In fact, in the case of a conscious recollection of silver, one would simultaneously be aware of oneself and of the act of recollection. By contrast, the recollection of silver evoked by a lustrous piece of mother-of-pearl seems to be necessarily unconscious, since if it were conscious, one would be able to distinguish it as a separate piece of cognition and one would not conflate the remembered silver with the apprehended lustrous thing. Does not its “incompleteness” exactly refer to the fact that it lacks the element of a knower and of an act of cognition?

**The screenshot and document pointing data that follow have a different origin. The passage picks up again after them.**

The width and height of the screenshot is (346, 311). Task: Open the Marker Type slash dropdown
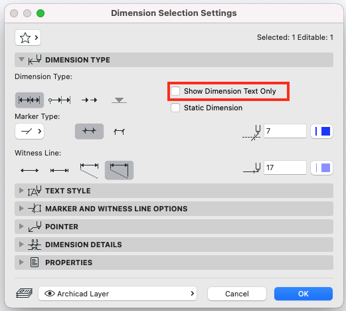tap(30, 132)
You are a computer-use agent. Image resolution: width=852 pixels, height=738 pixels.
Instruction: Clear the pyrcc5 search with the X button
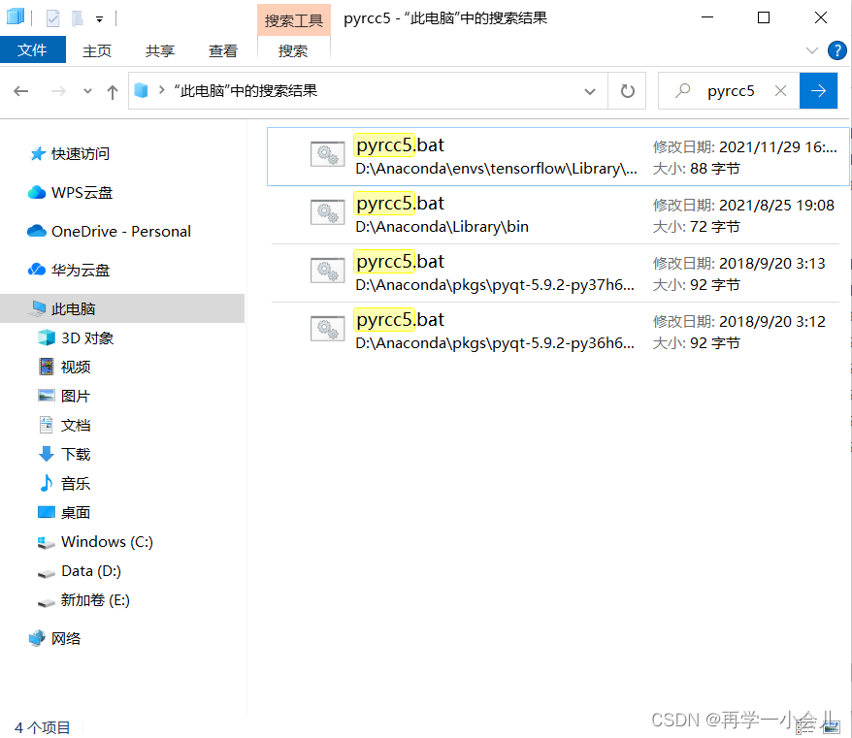[x=781, y=90]
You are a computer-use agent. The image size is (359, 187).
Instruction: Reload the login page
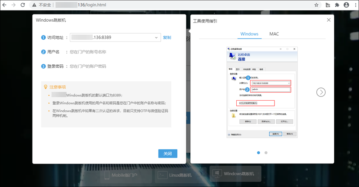click(22, 5)
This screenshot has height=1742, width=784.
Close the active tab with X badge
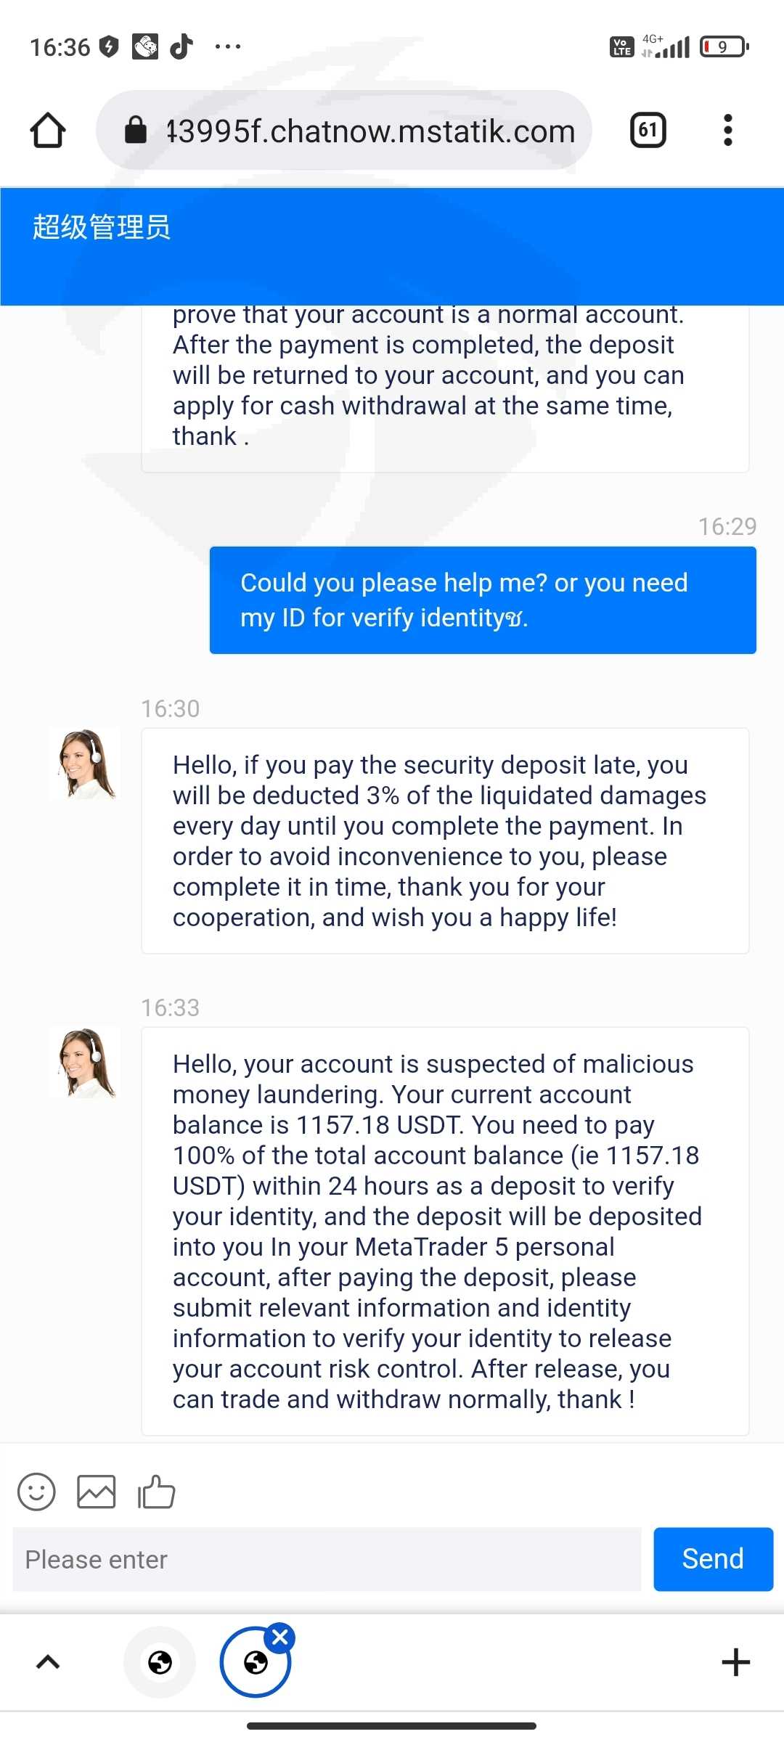pyautogui.click(x=280, y=1637)
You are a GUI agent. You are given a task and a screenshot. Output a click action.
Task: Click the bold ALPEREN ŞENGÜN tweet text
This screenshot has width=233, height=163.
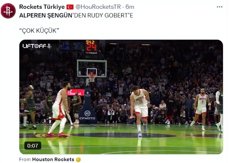46,15
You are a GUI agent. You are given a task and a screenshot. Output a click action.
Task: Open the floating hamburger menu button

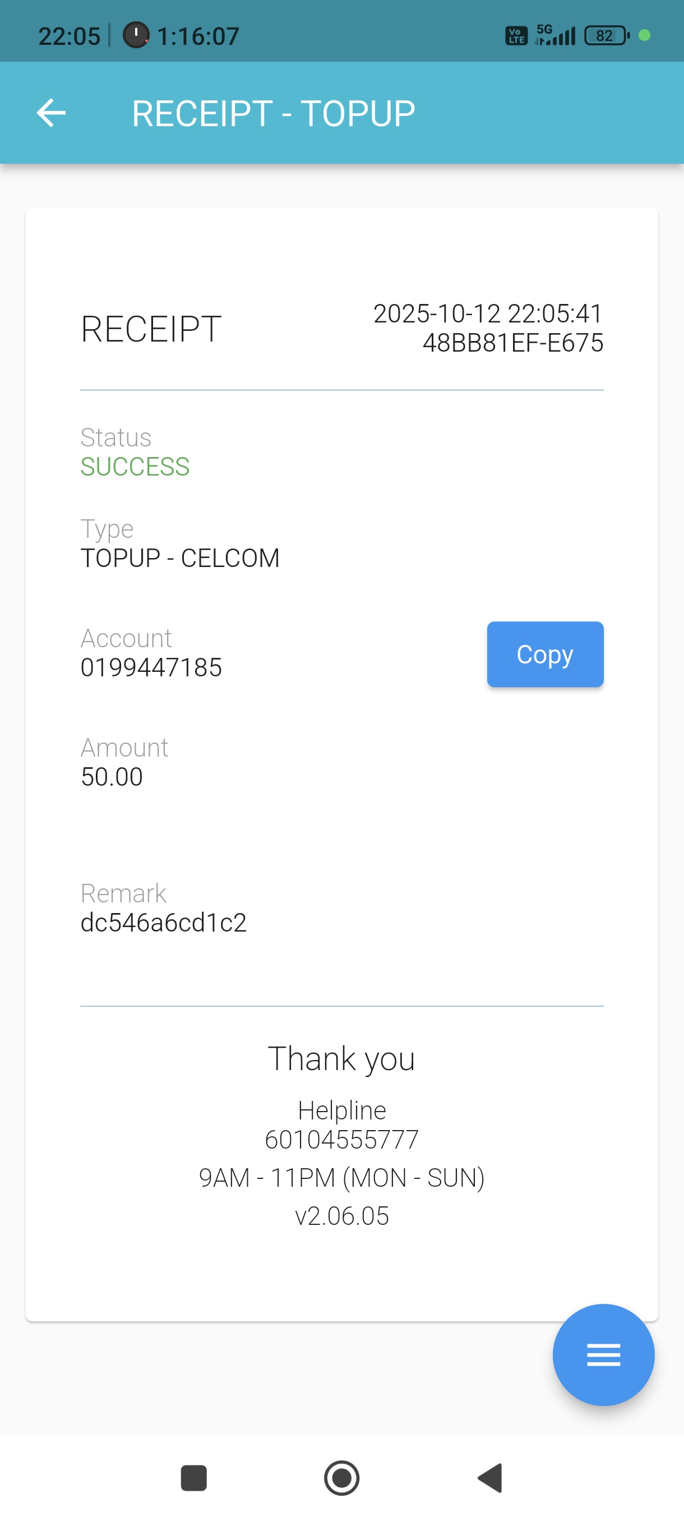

If this interpretation is correct, such cognitions would arise independently of a subject, which would else necessarily be included in the knowledge act. They arise due to saṃskāras and are, hence, not acts of knowledge performed by an agent, but only results of the saṃskāras' function. Hence, they can occur independently of an agent.

Do readers have a different understanding of the way saṃskāras function? And of the Nyāya or Sāṅkhya epistemologies?